# [PROVIDED PASSAGE]
━━━━━━━━━━━━━━━━

The aim of this study was to investigate the response of osteogenic cell lineage and gingival fibroblastic cells to different surface treatments of grade IV commercially pure Titanium (cpTi) disks.

Grade IV cpTi disks with different surfaces were produced: machined (M), sandblasting (B), sandblasting and acid subtraction (NP), and hydrophilic treatment (ACQ). Surface microtopography characteristics and chemical composition were investigated by scanning electron microscopy (SEM) and energy dispersive x-ray spectrometry (EDS). Adhesion and proliferation of SC-EHAD (human surgically-created early healing alveolar defects) and HGF-1 (human gingival fibroblasts) on Ti disks were investigated at 24 and 48 h, and osteogenic differentiation and mineralization were evaluated by assessing alkaline phosphatase (ALP) activity and alizarin red staining, respectively.

No significant differences were found among the various surface treatments for all surface roughness parameters, except for skewness of the assessed profile (Rsk) favoring M (p = 0.035 ANOVA). M disks showed a slightly higher (p > 0.05; Kruskal-Wallis/Dunn) adhesion of HGF-1 (89.43 ± 9.13%) than SC-EHAD cells (57.11 ± 17.72%). ACQ showed a significantly higher percentage of SC-EHAD (100%) than HGF-1 (69.67 ± 13.97%) cells adhered at 24 h. SC-EHAD cells expressed increased ALP activity in osteogenic medium at M (213%) and NP (235.04%) surfaces, but higher mineralization activity on ACQ (54.94 ± 4.80%) at 14 days.

These findings suggest that surface treatment influences the chemical composition and the adhesion and differentiation of osteogenic cells in vitro.

Hydrophilic surface treatment of grade IV cpTi disks influences osteogenic cell adhesion and differentiation, which might enhance osseointegration.

━━━━━━━━━━━━━━━━

(Stored records)
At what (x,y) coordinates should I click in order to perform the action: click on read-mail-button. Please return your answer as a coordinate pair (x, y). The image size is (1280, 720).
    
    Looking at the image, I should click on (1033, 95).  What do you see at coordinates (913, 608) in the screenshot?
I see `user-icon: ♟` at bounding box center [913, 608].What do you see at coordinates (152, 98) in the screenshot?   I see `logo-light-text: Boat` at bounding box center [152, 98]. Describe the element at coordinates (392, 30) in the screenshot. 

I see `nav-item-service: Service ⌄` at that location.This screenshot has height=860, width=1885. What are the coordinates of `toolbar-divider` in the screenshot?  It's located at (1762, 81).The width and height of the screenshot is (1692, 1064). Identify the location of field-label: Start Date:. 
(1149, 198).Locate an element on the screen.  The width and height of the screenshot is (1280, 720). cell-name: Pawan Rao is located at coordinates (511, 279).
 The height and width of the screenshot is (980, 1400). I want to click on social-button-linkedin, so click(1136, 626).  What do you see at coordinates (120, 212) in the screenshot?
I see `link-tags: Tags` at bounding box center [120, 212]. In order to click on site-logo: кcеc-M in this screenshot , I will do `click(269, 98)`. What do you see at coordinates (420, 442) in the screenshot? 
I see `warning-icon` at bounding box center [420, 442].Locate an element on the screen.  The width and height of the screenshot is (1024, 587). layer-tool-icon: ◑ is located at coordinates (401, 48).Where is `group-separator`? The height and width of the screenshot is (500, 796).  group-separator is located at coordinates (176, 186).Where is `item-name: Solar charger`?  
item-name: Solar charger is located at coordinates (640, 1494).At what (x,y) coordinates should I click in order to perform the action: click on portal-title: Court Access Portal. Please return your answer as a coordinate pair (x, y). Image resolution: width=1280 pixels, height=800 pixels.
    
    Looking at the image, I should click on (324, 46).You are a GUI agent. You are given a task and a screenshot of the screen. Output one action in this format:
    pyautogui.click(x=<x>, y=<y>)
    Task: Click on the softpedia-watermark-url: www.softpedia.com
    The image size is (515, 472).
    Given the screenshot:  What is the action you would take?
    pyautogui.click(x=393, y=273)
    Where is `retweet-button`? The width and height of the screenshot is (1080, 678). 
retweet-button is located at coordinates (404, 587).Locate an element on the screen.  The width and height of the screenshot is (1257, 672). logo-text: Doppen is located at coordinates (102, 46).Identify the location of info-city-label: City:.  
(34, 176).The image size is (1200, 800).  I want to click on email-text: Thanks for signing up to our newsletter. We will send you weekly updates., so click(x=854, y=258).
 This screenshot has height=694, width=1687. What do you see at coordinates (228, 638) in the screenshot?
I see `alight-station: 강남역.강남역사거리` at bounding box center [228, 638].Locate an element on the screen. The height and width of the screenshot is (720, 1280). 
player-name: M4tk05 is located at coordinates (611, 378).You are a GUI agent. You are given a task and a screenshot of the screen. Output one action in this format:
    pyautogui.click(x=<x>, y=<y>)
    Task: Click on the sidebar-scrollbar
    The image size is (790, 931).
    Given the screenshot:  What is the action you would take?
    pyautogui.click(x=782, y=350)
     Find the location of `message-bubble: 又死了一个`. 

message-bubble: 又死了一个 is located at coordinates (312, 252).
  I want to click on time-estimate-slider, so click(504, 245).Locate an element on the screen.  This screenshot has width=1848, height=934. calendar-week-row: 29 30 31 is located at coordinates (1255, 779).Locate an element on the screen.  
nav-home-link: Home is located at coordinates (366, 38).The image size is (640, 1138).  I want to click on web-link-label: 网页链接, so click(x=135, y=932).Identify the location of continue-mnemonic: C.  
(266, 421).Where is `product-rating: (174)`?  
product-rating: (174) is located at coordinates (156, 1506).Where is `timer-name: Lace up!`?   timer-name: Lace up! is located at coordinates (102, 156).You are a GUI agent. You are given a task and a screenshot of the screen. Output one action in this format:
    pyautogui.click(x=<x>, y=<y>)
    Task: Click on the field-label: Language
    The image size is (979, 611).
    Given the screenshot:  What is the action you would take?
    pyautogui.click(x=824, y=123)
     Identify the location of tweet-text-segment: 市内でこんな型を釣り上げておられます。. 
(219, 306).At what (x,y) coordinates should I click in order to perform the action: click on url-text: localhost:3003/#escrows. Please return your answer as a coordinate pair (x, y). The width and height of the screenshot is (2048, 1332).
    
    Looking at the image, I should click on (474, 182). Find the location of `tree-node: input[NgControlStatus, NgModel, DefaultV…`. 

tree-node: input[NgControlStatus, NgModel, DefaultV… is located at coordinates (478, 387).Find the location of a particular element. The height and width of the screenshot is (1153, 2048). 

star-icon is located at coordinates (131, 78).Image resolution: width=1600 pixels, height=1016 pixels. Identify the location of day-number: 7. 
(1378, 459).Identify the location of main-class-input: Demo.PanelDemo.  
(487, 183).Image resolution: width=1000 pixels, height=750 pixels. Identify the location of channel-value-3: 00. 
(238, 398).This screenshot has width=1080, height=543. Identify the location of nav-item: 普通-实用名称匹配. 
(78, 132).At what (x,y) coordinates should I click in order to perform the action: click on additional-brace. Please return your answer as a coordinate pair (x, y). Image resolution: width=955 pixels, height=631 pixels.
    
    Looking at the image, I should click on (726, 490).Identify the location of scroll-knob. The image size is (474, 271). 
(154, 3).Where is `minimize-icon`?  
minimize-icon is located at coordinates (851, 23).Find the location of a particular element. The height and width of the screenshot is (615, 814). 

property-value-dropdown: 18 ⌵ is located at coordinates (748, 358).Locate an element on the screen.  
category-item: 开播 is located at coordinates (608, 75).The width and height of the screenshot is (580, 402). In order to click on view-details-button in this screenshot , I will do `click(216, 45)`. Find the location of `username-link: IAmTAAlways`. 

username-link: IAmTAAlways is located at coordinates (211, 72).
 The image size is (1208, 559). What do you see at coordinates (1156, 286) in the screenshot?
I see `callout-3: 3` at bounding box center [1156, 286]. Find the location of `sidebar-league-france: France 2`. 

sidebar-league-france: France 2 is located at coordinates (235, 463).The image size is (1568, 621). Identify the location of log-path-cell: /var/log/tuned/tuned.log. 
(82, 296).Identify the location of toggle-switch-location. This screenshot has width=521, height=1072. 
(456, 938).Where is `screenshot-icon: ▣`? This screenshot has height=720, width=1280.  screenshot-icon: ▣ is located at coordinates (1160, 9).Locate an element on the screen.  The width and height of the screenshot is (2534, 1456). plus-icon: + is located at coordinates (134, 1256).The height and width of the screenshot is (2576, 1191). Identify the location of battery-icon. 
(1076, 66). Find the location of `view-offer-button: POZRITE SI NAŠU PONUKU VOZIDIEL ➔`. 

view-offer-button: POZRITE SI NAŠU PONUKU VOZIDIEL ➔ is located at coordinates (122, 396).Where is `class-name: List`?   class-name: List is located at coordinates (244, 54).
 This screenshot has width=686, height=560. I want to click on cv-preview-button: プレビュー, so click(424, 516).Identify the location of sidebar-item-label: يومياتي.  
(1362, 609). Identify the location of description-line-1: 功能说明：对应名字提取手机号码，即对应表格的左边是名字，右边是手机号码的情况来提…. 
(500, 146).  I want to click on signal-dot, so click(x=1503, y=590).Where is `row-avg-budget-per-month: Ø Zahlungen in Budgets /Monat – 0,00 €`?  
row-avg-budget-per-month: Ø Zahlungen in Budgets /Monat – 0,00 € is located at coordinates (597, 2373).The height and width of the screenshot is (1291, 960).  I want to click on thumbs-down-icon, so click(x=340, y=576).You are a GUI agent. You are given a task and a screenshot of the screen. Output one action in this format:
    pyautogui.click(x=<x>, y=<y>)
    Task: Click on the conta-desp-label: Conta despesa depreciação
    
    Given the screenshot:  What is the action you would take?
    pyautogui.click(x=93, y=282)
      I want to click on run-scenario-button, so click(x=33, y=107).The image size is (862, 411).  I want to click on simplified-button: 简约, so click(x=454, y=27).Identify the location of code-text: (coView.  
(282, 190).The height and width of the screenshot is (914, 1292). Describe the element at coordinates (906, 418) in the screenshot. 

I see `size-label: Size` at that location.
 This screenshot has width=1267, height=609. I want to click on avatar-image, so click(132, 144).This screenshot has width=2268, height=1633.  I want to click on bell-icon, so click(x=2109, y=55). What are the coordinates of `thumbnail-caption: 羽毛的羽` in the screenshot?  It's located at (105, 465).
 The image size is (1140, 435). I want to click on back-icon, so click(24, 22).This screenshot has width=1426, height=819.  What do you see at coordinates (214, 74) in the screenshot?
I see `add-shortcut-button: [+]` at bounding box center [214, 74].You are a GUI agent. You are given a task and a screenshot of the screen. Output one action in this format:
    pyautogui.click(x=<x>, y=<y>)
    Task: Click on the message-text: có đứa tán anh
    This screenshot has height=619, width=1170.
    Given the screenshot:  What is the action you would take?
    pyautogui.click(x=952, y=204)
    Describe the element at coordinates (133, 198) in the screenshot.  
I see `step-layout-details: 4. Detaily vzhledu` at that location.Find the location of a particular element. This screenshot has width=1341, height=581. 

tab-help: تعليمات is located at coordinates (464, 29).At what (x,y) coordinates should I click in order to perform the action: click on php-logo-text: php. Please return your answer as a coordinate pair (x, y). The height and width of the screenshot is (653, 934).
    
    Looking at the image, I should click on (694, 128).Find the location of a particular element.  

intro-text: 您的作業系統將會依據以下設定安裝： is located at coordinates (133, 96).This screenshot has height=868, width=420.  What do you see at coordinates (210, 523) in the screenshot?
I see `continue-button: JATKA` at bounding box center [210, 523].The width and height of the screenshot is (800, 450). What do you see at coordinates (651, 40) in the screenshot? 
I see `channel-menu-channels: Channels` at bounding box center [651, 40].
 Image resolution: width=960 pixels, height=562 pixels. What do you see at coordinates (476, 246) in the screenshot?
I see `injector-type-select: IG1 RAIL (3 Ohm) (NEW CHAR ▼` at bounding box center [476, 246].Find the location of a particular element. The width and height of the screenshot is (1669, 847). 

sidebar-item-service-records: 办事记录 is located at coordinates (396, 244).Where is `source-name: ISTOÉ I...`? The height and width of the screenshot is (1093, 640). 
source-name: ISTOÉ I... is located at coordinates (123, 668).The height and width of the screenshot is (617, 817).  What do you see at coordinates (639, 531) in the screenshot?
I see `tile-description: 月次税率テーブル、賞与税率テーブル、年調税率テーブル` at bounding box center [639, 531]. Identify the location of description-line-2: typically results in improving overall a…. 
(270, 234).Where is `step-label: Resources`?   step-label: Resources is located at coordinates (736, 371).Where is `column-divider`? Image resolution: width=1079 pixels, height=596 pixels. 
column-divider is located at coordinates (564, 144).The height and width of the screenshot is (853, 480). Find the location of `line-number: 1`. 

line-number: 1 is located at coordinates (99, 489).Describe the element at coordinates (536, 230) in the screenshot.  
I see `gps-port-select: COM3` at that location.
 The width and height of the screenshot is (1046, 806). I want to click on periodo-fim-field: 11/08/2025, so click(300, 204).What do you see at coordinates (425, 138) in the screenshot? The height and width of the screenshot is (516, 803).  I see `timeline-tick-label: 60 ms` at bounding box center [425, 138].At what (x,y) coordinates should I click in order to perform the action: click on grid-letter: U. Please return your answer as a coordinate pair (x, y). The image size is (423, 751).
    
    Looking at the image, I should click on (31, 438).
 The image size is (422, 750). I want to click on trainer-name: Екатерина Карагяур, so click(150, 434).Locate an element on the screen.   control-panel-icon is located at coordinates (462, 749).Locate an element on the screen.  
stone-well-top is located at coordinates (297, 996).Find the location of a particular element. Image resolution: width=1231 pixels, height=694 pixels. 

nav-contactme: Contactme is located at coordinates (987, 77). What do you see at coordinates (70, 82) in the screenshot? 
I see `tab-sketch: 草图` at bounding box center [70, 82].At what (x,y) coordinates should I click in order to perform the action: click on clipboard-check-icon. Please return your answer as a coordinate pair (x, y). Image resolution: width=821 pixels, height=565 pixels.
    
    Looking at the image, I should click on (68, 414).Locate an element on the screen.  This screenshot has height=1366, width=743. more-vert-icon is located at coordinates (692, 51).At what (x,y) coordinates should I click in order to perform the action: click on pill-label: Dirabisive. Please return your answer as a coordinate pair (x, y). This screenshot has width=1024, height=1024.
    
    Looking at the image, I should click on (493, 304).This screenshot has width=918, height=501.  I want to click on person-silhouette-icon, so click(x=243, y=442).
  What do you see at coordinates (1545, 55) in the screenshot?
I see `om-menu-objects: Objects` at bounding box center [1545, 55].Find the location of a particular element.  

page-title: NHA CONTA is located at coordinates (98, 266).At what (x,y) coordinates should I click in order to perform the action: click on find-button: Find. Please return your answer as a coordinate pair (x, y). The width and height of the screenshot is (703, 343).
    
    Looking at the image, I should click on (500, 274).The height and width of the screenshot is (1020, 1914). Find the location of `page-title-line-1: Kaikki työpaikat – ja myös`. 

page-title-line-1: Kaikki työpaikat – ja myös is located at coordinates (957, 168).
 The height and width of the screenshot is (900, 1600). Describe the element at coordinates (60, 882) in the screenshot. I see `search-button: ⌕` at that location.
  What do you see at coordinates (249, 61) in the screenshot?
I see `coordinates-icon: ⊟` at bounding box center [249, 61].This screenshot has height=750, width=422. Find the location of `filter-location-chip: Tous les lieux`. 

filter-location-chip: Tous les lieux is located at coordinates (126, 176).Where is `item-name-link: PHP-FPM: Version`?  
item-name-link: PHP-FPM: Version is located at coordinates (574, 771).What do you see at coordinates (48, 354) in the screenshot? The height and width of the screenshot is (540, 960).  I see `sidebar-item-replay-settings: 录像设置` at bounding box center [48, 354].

━━━━━━━━━━━━━━━━

# [ASSIGNMENT]
Please transcribe the abstract on titanium surface treatments, everything from "No significant differences" down to "cells in vitro.".

# [SOLUTION FOR THIS EXERCISE]
No significant differences were found among the various surface treatments for all surface roughness parameters, except for skewness of the assessed profile (Rsk) favoring M (p = 0.035 ANOVA). M disks showed a slightly higher (p > 0.05; Kruskal-Wallis/Dunn) adhesion of HGF-1 (89.43 ± 9.13%) than SC-EHAD cells (57.11 ± 17.72%). ACQ showed a significantly higher percentage of SC-EHAD (100%) than HGF-1 (69.67 ± 13.97%) cells adhered at 24 h. SC-EHAD cells expressed increased ALP activity in osteogenic medium at M (213%) and NP (235.04%) surfaces, but higher mineralization activity on ACQ (54.94 ± 4.80%) at 14 days.

These findings suggest that surface treatment influences the chemical composition and the adhesion and differentiation of osteogenic cells in vitro.